## [VOTRE CONSIGNE]
Restituez intégralement le texte sur les céramiques de Jacqueline et Jean Lerat, sans y modifier un seul mot.

== TEXTE DE L'EXERCICE ==

Jacqueline et Jean Lerat produisent simultanément des formes destinées à l’usage quotidien (pichets, plats, bouteilles, soupières, bols, vases, etc.) et des sculptures. Les conceptions des pièces pour la table et la décoration sont communes. Il est presque impossible de distinguer à cette époque la part respective de Jacqueline et Jean dans la réalisation des œuvres utilitaires. Leur travail se différencie nettement dans la création des personnages et des œuvres sacrées.
Jacqueline et Jean tournent et modèlent des grès commandés par leurs clients catholiques (saints et saintes, Vierges, des chemins de croix.
Les œuvres sacrées conçues par Jean Lerat sont solennelles et parfois monumentales, dans le sillage de ces artistes anonymes qui ont peuplé la cathédrale de Bourges.
Les maternités de Jacqueline sont durant cette période le thème central de son œuvre. Ces sculptures la relient à la naissance de ses propres enfants et aux œuvres et architectures des chapelles romanes. Les premières maternités laissent l’impression d’une proximité avec les artisans du Moyen Âge. Dans les années 60, elles tendent vers la simplicité : les traits de la mère émergent du volume compact de la terre. Les mains et les visages de l’enfant affleurent, à peine dits.
1951 - Durant le mois de septembre Bernard Leach rend visite aux Lerat à La Borne.
1953 – Commande 41 médaillons, première réalisation de la politique du 1% culturel à l’occasion de la construction de bâtiments publics.

===
== DONNÉES FOURNIES ==

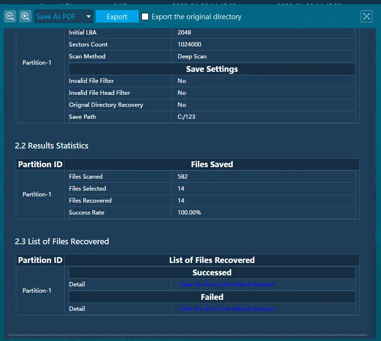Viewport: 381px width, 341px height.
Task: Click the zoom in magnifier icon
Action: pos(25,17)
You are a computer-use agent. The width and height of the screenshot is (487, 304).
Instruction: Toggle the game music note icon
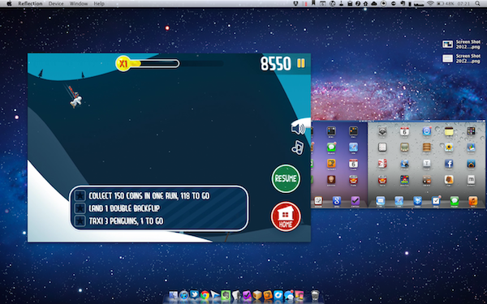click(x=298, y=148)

===
== DONNÉES FOURNIES ==

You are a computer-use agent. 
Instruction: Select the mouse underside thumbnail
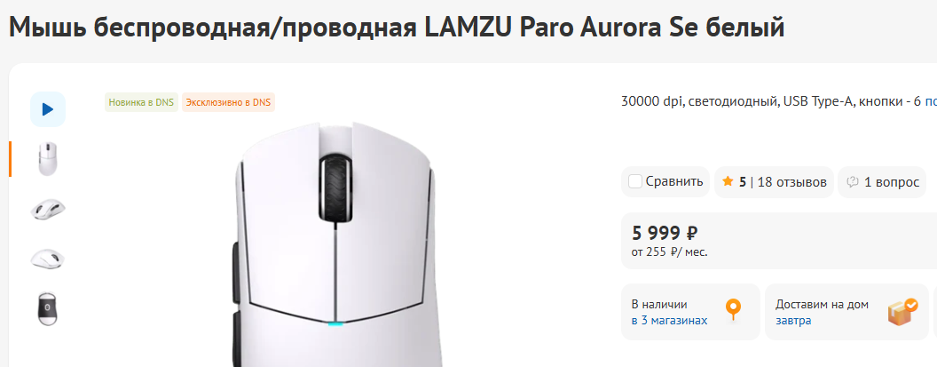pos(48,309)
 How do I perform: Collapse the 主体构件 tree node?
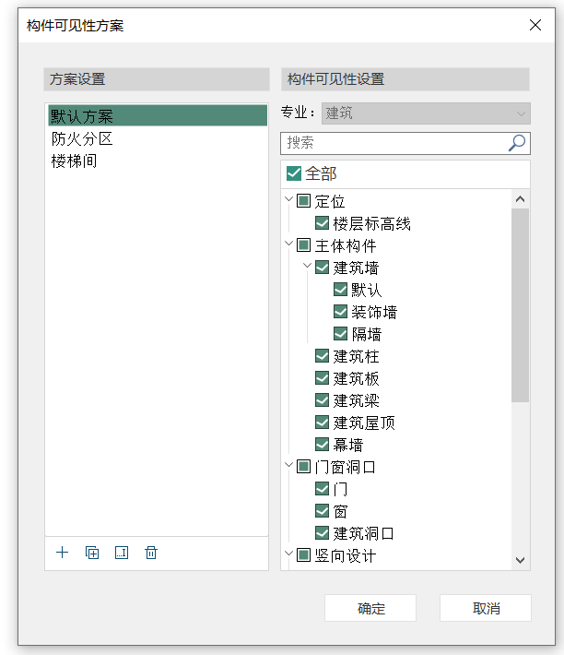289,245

===

## [SOLUTION PROPOSÉE]
Jacqueline et Jean Lerat produisent simultanément des formes destinées à l’usage quotidien (pichets, plats, bouteilles, soupières, bols, vases, etc.) et des sculptures. Les conceptions des pièces pour la table et la décoration sont communes. Il est presque impossible de distinguer à cette époque la part respective de Jacqueline et Jean dans la réalisation des œuvres utilitaires. Leur travail se différencie nettement dans la création des personnages et des œuvres sacrées.
Jacqueline et Jean tournent et modèlent des grès commandés par leurs clients catholiques (saints et saintes, Vierges, des chemins de croix.
Les œuvres sacrées conçues par Jean Lerat sont solennelles et parfois monumentales, dans le sillage de ces artistes anonymes qui ont peuplé la cathédrale de Bourges.
Les maternités de Jacqueline sont durant cette période le thème central de son œuvre. Ces sculptures la relient à la naissance de ses propres enfants et aux œuvres et architectures des chapelles romanes. Les premières maternités laissent l’impression d’une proximité avec les artisans du Moyen Âge. Dans les années 60, elles tendent vers la simplicité : les traits de la mère émergent du volume compact de la terre. Les mains et les visages de l’enfant affleurent, à peine dits.
1951 - Durant le mois de septembre Bernard Leach rend visite aux Lerat à La Borne.
1953 – Commande 41 médaillons, première réalisation de la politique du 1% culturel à l’occasion de la construction de bâtiments publics.